■ WORK TO BE COMPLETED ■
Output the full listing exactly.

■ INFORMATION ■
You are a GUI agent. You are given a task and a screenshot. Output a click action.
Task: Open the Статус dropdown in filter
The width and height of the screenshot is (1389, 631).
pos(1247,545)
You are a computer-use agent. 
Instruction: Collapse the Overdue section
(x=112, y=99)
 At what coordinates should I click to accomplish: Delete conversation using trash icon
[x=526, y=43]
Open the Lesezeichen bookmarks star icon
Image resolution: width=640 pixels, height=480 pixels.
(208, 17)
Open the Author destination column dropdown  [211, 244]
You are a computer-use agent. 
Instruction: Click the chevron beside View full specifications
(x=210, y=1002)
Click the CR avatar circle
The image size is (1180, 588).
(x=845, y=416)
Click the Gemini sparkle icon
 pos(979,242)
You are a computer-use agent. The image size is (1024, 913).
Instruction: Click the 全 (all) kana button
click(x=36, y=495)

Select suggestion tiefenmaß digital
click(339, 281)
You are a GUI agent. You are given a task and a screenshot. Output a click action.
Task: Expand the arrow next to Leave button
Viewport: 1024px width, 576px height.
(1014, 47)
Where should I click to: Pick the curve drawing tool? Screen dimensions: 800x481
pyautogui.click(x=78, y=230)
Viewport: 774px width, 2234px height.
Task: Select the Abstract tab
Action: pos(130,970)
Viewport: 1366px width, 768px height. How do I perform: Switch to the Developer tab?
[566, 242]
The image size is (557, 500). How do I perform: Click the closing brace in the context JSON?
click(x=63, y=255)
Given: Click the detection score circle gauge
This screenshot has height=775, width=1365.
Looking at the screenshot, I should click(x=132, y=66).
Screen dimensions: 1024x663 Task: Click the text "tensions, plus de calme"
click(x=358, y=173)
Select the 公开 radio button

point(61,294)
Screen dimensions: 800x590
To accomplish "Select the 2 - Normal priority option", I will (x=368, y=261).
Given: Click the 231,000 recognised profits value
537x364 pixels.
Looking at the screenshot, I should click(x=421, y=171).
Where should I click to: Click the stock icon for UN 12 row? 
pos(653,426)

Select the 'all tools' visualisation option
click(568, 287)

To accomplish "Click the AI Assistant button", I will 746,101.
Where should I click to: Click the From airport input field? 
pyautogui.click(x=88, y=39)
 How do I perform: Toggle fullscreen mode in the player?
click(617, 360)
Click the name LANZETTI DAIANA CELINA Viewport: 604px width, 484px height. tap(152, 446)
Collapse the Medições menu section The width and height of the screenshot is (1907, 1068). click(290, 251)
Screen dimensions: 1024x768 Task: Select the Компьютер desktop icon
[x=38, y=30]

■ SOLUTION ■
You are a GUI agent. You are given a task and a screenshot. Output a click action.
Task: Open the Статус dropdown in filter
The width and height of the screenshot is (1389, 631).
pos(1247,545)
You are a computer-use agent. 
Instruction: Collapse the Overdue section
(x=112, y=99)
 At what coordinates should I click to accomplish: Delete conversation using trash icon
[x=526, y=43]
Open the Lesezeichen bookmarks star icon
Image resolution: width=640 pixels, height=480 pixels.
(208, 17)
Open the Author destination column dropdown  [211, 244]
You are a computer-use agent. 
Instruction: Click the chevron beside View full specifications
(x=210, y=1002)
Click the CR avatar circle
The image size is (1180, 588).
(x=845, y=416)
Click the Gemini sparkle icon
 pos(979,242)
You are a computer-use agent. The image size is (1024, 913).
Instruction: Click the 全 (all) kana button
click(x=36, y=495)

Select suggestion tiefenmaß digital
click(339, 281)
You are a GUI agent. You are given a task and a screenshot. Output a click action.
Task: Expand the arrow next to Leave button
Viewport: 1024px width, 576px height.
(1014, 47)
Where should I click to: Pick the curve drawing tool? Screen dimensions: 800x481
pyautogui.click(x=78, y=230)
Viewport: 774px width, 2234px height.
Task: Select the Abstract tab
Action: pos(130,970)
Viewport: 1366px width, 768px height. How do I perform: Switch to the Developer tab?
[566, 242]
The image size is (557, 500). How do I perform: Click the closing brace in the context JSON?
click(x=63, y=255)
Given: Click the detection score circle gauge
This screenshot has height=775, width=1365.
Looking at the screenshot, I should click(x=132, y=66).
Screen dimensions: 1024x663 Task: Click the text "tensions, plus de calme"
click(x=358, y=173)
Select the 公开 radio button

point(61,294)
Screen dimensions: 800x590
To accomplish "Select the 2 - Normal priority option", I will (x=368, y=261).
Given: Click the 231,000 recognised profits value
537x364 pixels.
Looking at the screenshot, I should click(x=421, y=171).
Where should I click to: Click the stock icon for UN 12 row? 
pos(653,426)

Select the 'all tools' visualisation option
click(568, 287)

To accomplish "Click the AI Assistant button", I will 746,101.
Where should I click to: Click the From airport input field? 
pyautogui.click(x=88, y=39)
 How do I perform: Toggle fullscreen mode in the player?
click(617, 360)
Click the name LANZETTI DAIANA CELINA Viewport: 604px width, 484px height. tap(152, 446)
Collapse the Medições menu section The width and height of the screenshot is (1907, 1068). click(290, 251)
Screen dimensions: 1024x768 Task: Select the Компьютер desktop icon
[x=38, y=30]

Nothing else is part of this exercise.